Letting my parents down is one of my most embarrassing moments. Beginning in second grade, math tests, or matherpillars had to be taken. They presented your progress in addition, subtraction, multiplication, and division. Studying for these weekly tests became a progressively difficult task for me, having to learn different sets of problems every time I passed a test. My mom had set me up with homemade flashcards. I started progressing through the tests fairly quickly. I merely had to look at the flashcard, “think” of the answer, and flip it over to see it. The matherpillars were timed assessments, so when I quickly scanned over my flashcards, it took me less than 30 seconds. My parents were amazed. They thought it was all very easy for me and weren’t worried about me taking the test on the new equations that week. When I began my test, I knew immediately that I was in trouble. The numbers did not seem to come to me as I had predicted and I was about to break down in tears when I only answered a few questions. The teacher returned my test and I found that I had failed and needed to relearn the whole set of equations. My parents saw this and realized that I didn’t even understand what I was viewing when I looked at the flashcards. They were disappointed in me for cheating on their practice tests and not really learning my math. Their disappointment taught me never to cheat again. Having my parents see that I wasn’t a great mathematician and was only a cheater made me feel embarrassed, having let their expectations for me lower.
Disappointing my parents is something that not only makes me feel embarrassed, but also ashamed for not living up to their expectations.

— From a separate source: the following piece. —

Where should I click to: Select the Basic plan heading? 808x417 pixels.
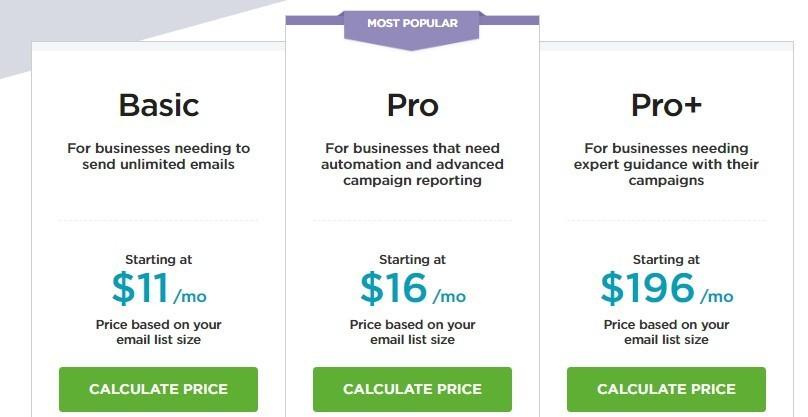click(x=158, y=105)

My mom had just left to drop my brother off at hockey. She told me she would call me later to begin making the rice for dinner. When she called, I got out the rice cooker. The only other instruments I needed to set up were drying in the dish rack. My mom said, “Grab the grey insert,” so I grabbed the white looking cap and asked her what was next. She said I needed to measure out two and a half cups of rice and pour it into the insert along with a cup of water. I poured the rice and water straight into the rice cooker and the excess of the two materials started flooding out from the bottom. I was confused at why this had occurred and started telling my mom to wait. I said, for some reason the rice and water were leaking from the bottom. She got very angry on the phone, asking what was wrong and asking whether I had put in the grey insert. I said what grey insert because there were multiple things that were colored slight grey, white, and dark grey in the drying rack. She said not to do anything and she would be back when my brother had finished hockey practice. I waited for her while I cleaned up the mess I had made. My mom came home and sternly told me that this, pointing to the grey bowl was the grey insert for the rice cooker. She was frustrated with me for not following directions and declaring that I might have ruined the rice cooker. I finished up my math and walked out waiting for her to try and finish what I had started. She later fixed it and we had rice for dinner that night, but that has been the only time I have attempted to make rice by myself. I failed to cook food for my family that night or impress them with my skills of making rice. I was embarrassed at being reprimanded by my mom and not being able to make her happy. My parents expect me, the oldest sibling, to prove myself capable of performing various tasks. I feel ashamed whenever I let them down.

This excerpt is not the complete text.